TASK INPUT.
_ _ _ _
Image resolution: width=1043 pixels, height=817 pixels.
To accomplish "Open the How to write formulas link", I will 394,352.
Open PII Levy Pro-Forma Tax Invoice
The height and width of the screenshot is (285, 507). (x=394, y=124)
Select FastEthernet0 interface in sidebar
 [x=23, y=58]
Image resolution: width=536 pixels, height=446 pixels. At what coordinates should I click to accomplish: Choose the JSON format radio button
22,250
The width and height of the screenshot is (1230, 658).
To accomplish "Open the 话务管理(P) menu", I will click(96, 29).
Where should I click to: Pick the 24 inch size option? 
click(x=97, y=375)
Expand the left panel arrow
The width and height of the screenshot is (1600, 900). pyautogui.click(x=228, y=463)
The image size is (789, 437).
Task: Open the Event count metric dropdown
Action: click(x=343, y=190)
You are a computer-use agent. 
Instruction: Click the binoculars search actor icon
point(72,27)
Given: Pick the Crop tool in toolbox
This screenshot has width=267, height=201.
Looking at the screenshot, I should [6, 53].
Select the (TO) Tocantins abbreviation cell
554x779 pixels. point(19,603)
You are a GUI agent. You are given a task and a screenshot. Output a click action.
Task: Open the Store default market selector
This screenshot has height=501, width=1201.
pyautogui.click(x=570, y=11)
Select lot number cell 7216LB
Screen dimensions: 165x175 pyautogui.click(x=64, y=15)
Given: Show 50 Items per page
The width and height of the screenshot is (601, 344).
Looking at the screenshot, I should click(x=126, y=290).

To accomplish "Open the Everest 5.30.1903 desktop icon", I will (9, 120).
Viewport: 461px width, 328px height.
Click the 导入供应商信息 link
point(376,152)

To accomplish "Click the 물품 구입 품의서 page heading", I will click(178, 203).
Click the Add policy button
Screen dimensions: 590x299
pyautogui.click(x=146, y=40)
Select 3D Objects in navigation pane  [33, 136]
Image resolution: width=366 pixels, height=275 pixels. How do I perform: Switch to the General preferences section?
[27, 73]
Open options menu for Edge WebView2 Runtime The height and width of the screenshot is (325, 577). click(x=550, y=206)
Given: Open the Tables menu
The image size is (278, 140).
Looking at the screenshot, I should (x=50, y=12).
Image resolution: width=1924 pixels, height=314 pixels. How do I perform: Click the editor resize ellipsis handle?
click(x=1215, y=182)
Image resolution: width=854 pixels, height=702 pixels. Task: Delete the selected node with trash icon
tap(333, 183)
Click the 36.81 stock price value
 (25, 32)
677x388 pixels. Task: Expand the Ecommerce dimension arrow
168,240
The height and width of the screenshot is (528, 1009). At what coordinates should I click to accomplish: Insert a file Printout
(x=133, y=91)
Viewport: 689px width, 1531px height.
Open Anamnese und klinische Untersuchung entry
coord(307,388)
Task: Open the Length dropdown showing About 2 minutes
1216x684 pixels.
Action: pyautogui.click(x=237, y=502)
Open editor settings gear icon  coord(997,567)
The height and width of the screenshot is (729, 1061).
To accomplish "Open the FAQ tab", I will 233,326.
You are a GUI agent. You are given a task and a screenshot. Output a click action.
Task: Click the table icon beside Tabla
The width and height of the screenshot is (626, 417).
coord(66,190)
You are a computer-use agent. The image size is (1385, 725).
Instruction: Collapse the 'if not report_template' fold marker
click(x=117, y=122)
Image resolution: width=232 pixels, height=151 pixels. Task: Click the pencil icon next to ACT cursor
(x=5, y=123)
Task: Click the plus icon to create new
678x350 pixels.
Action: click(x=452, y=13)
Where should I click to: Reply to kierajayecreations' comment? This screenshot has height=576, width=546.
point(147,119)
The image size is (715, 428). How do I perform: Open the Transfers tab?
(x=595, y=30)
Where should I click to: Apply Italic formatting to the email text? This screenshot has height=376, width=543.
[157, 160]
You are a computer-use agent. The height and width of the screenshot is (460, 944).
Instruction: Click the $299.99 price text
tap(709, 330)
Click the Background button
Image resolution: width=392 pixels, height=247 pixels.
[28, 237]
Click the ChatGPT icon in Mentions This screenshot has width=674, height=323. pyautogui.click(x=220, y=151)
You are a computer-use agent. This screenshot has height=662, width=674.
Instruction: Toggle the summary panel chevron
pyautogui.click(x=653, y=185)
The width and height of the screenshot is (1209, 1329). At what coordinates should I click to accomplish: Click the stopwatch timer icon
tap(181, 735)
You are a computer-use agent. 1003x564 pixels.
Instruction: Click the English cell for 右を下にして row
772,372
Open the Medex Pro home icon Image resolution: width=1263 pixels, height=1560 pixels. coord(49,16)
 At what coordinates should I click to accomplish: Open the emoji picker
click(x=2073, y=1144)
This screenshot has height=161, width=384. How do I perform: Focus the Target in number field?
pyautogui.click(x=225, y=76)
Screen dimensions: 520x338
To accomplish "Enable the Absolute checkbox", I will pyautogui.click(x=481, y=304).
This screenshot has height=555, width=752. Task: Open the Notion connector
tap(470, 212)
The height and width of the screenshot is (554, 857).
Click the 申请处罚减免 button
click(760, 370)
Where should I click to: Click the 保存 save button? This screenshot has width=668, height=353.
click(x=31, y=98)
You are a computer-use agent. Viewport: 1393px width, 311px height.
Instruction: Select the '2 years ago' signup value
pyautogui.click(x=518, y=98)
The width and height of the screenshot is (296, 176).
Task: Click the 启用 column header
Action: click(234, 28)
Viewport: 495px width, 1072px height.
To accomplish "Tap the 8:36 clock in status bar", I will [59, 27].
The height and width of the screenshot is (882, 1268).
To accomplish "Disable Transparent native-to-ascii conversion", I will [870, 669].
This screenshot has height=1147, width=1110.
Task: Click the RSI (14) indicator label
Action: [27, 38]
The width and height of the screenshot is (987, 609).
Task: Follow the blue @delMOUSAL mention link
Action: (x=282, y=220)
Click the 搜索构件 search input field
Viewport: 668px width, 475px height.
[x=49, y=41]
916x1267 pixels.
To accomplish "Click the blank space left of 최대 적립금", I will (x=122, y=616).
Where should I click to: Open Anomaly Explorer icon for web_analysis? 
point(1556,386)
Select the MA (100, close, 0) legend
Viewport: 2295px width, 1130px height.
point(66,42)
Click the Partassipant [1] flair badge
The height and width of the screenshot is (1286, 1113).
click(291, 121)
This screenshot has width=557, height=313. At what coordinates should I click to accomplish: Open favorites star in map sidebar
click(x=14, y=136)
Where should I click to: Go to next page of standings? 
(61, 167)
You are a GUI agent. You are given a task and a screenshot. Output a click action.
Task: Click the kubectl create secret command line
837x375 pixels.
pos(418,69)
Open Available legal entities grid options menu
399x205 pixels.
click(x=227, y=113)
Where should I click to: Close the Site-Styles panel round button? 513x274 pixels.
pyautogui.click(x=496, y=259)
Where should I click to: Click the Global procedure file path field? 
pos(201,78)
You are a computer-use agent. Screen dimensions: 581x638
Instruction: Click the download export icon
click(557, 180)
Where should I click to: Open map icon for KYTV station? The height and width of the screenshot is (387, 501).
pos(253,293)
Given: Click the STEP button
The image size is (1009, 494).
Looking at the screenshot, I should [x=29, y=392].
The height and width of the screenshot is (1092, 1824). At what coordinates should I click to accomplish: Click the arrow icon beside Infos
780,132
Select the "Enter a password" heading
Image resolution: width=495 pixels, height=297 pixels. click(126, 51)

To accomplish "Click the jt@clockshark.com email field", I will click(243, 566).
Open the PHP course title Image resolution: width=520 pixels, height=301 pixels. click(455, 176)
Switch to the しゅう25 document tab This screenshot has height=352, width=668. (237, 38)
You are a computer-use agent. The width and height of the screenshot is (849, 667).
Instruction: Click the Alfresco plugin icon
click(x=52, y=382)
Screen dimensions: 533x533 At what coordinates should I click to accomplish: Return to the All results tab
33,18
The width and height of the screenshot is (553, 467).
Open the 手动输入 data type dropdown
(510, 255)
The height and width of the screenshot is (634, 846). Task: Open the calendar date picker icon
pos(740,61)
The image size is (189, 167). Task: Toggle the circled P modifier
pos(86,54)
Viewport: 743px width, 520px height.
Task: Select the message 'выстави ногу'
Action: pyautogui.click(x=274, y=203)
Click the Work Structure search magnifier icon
_ _ _ _
WHAT THIS TASK INVOLVES.
Return exactly the lines from the line bearing "The image size is (1009, 494)." to the end of the records, inclusive of both; include no other lines.

ANSWER SECTION.
The image size is (1009, 494).
Looking at the screenshot, I should [x=29, y=392].
The height and width of the screenshot is (1092, 1824). At what coordinates should I click to accomplish: Click the arrow icon beside Infos
780,132
Select the "Enter a password" heading
Image resolution: width=495 pixels, height=297 pixels. click(126, 51)

To accomplish "Click the jt@clockshark.com email field", I will click(243, 566).
Open the PHP course title Image resolution: width=520 pixels, height=301 pixels. click(455, 176)
Switch to the しゅう25 document tab This screenshot has height=352, width=668. (237, 38)
You are a computer-use agent. The width and height of the screenshot is (849, 667).
Instruction: Click the Alfresco plugin icon
click(x=52, y=382)
Screen dimensions: 533x533 At what coordinates should I click to accomplish: Return to the All results tab
33,18
The width and height of the screenshot is (553, 467).
Open the 手动输入 data type dropdown
(510, 255)
The height and width of the screenshot is (634, 846). Task: Open the calendar date picker icon
pos(740,61)
The image size is (189, 167). Task: Toggle the circled P modifier
pos(86,54)
Viewport: 743px width, 520px height.
Task: Select the message 'выстави ногу'
Action: pyautogui.click(x=274, y=203)
Click the Work Structure search magnifier icon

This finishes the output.